Which never came. The Vyper swung smoothly out of my path, maintaining the separation between us almost to the millimetre. Then all three of them tilted their noses skyward, and soared upwards, vanishing from view within moments, lost among the myriad of motes dancing in the sky around the spire.
Straightening up and steadying my flight path took up most of my attention for a moment or two, and by the time I had any to spare for my surroundings again I’d already acquired new, and far more welcome, company. A couple of armed grav-speeders, in the same gubernatorial livery as what was left of the car I was piloting, were pacing me. My vox-bead crackled again.

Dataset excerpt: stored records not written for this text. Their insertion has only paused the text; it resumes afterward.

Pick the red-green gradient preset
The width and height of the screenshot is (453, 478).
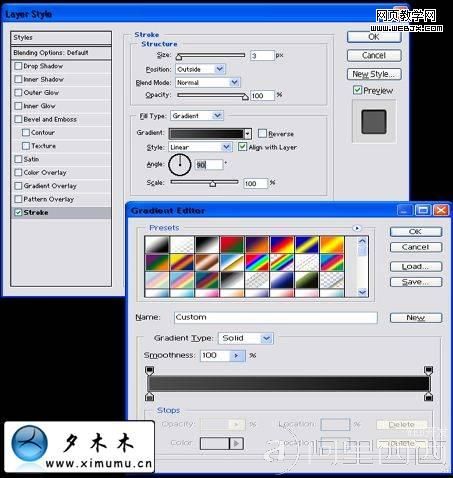(x=232, y=245)
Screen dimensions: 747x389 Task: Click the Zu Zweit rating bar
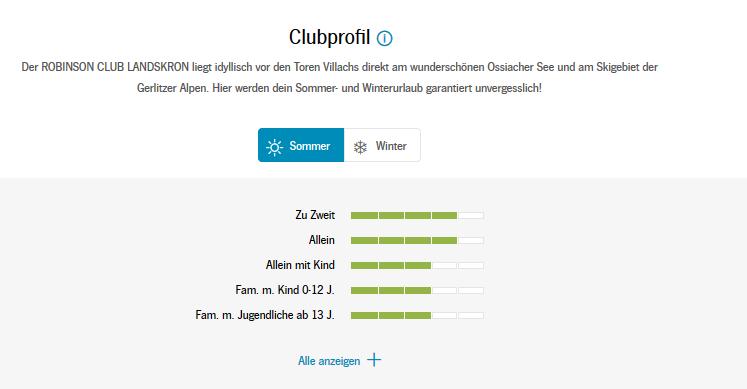coord(417,216)
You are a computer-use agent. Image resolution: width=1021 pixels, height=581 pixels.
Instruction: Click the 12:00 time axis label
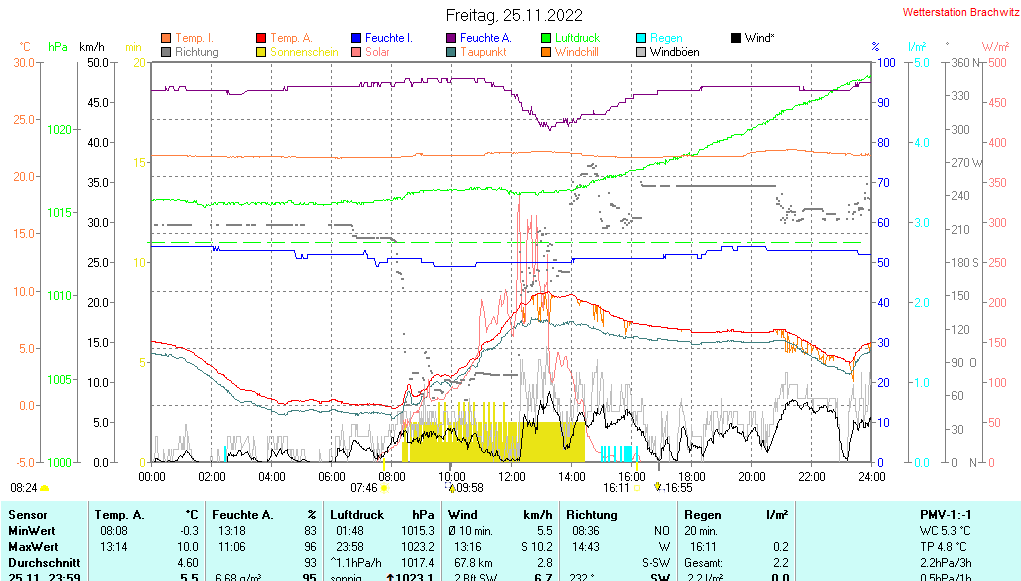pyautogui.click(x=512, y=476)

‘Much obliged,’ I said, and waved to them with all the insouciance I could muster. ‘I think I’ve had enough sightseeing for one day.’
Thirteen
I was greeted on my arrival by Fulcher himself, accompanied, as befitted his status, by a platoon of flunkies and hangers-on.110 The grav-speeders had guided me to a small hangar in the outer wall of the spire, no more than a couple of hundred metres below the summit. I put the air car down with an almost overwhelming sense of relief as the outer doors began to grind closed behind us, settling it in the middle of a somewhat scuffed mosaic, in which the Imperial aquila and the Fulcher family crest had been jammed together to the aesthetic benefit of neither.
I powered down the lifting fans the moment the landing skids touched, with a silent benediction of appreciation to the Omnissiah for the robustness of the little vehicle which had served me so well, waiting for the blades to whisper into silence and the surrounding space to pressurise. After a few moments I noticed the grav-speeder pilots cracking their cockpits, and, reasoning it was safe to disembark, lost no time in doing so myself.

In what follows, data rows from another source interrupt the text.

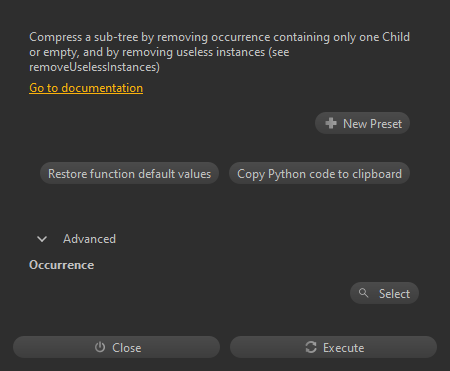Copy Python code to clipboard
Viewport: 450px width, 371px height.
(x=319, y=173)
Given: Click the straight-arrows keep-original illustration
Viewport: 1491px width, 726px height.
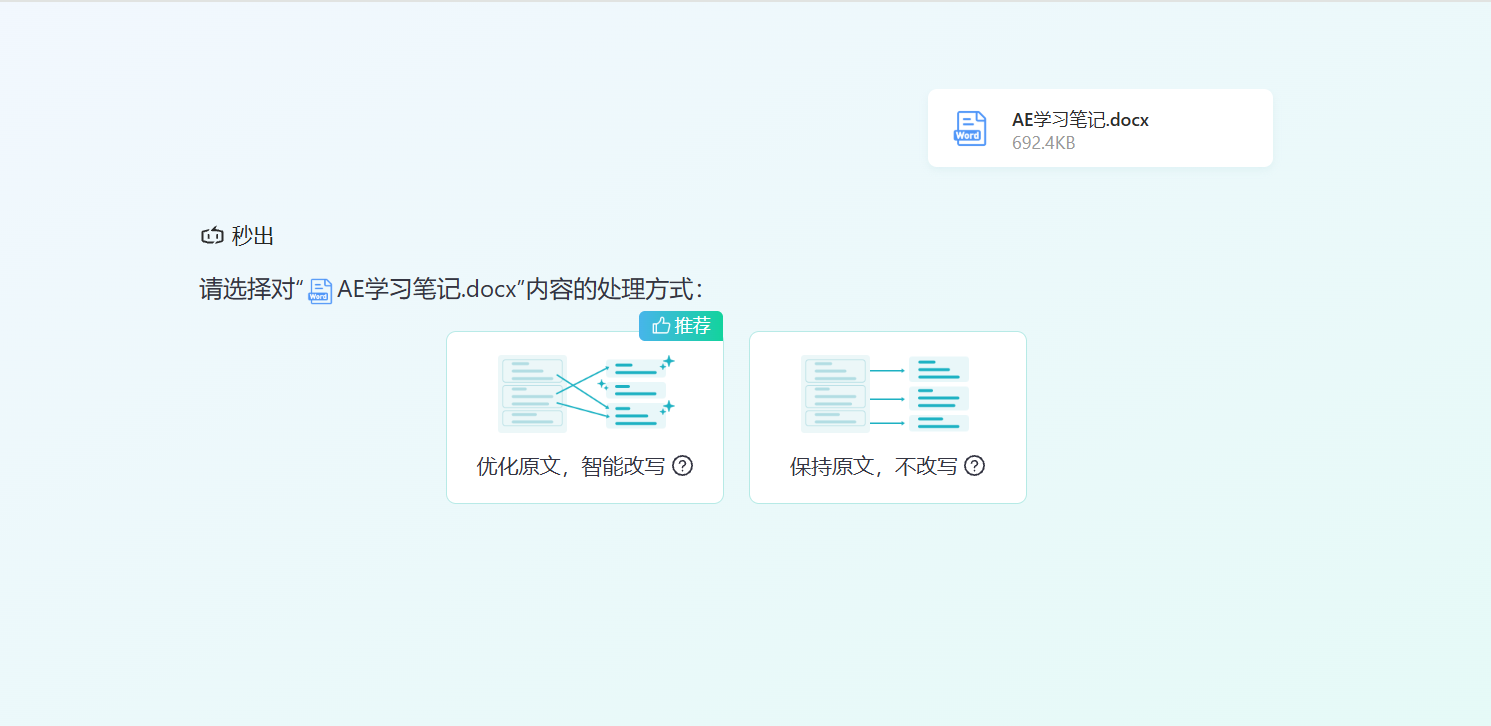Looking at the screenshot, I should point(886,393).
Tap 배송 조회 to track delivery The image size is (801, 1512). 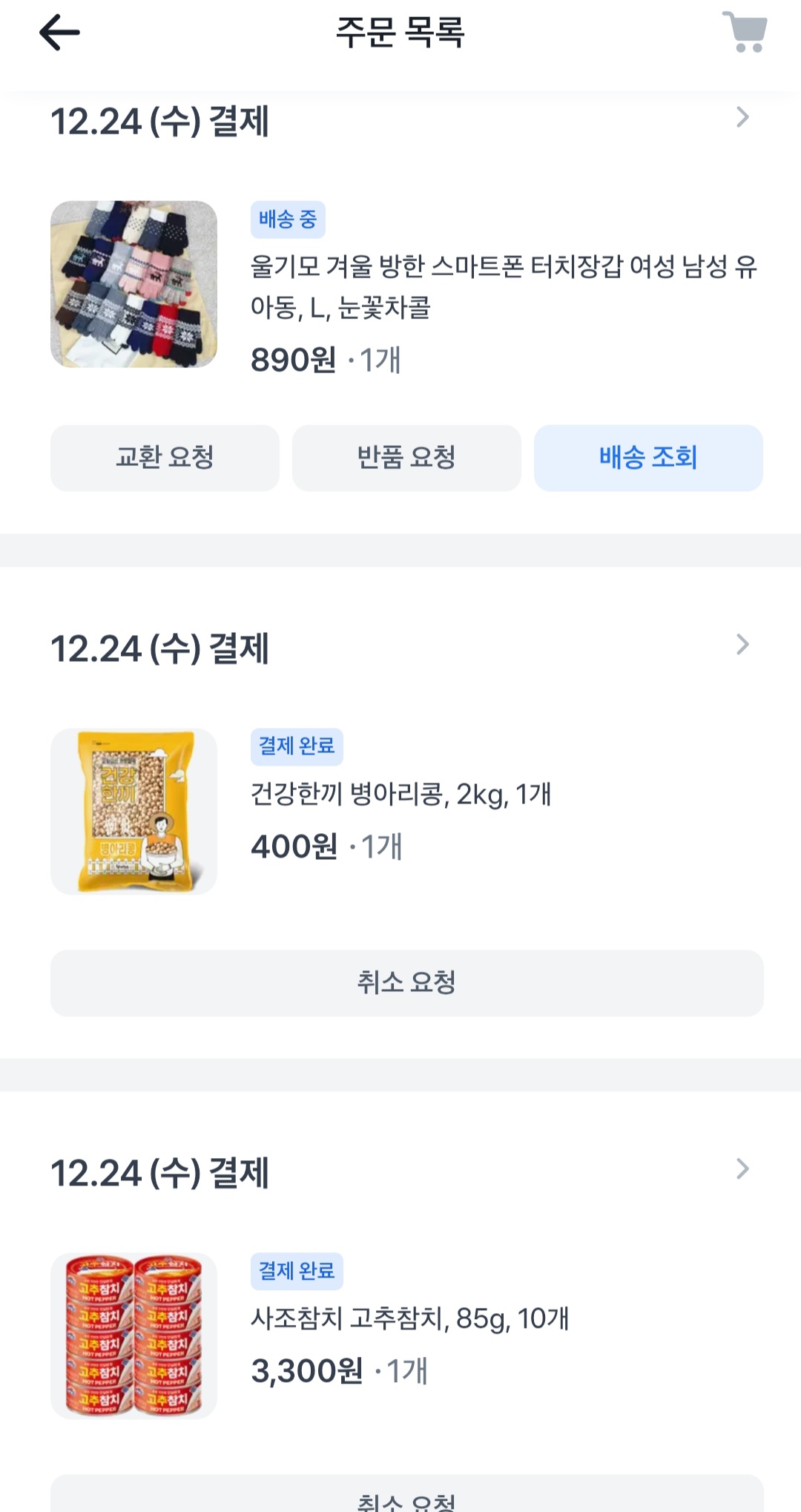coord(648,458)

‘Smart work,’ I said, buttonholing the one I took to be the flight commander from the more elaborate rank insignia on her helmet, before turning to shake hands with her wingman as well. ‘I thought I was done for until you saw the blighters off.’ Which hadn’t exactly been true – the Lightnings had got there first. But I knew from long experience that spreading the credit around generally made more of it stick to me, and to be fair I’d been happy enough to see them arrive.

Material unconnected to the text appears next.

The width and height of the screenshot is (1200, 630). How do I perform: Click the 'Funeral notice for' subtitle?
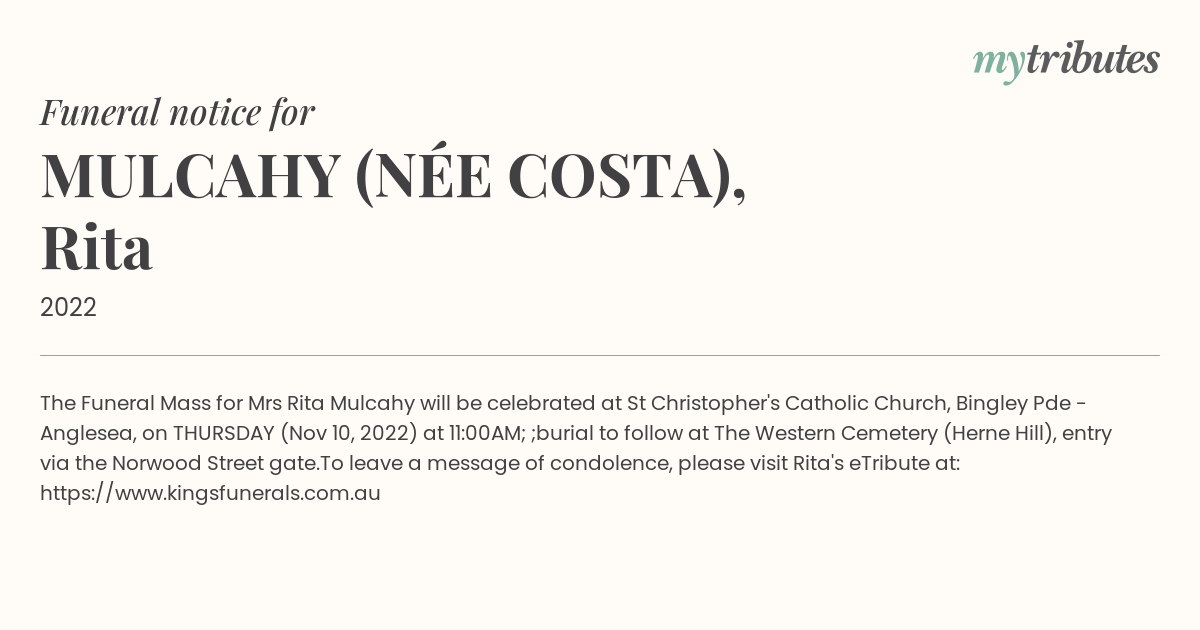click(177, 112)
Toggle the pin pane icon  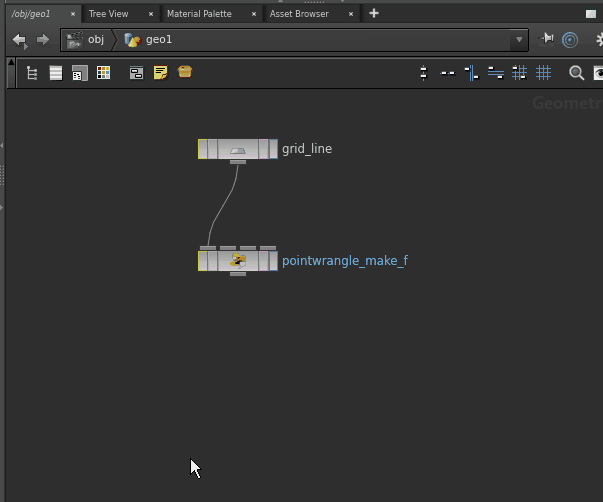click(x=546, y=40)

‘Just doing our job, sir.’ The flight commander shrugged, clearly no novice at that game herself, and turned towards the main door leading to the spire’s interior, coming to attention as she did so. This was, of course, large enough to admit cargoes and whatever heavy equipment might be required to attend to the resident vehicles, so Fulcher and his retinue were able to surge through it pretty much en masse – although no one, I noted, came through ahead of the governor himself.
‘Commissar. We meet again.’ Fulcher bowed formally, to which I responded with a nod, which I judged would be an acceptable response in keeping with my exaggerated reputation. ‘My profound apologies for the incivility of your welcome.’
‘Hardly your fault, your excellency,’ I said, noting the more formal manner in which he was conducting himself in front of the overdressed rabble, among which his own gold-and-blue robes stood out like a beacon of modesty and restraint, and pitching my reply accordingly.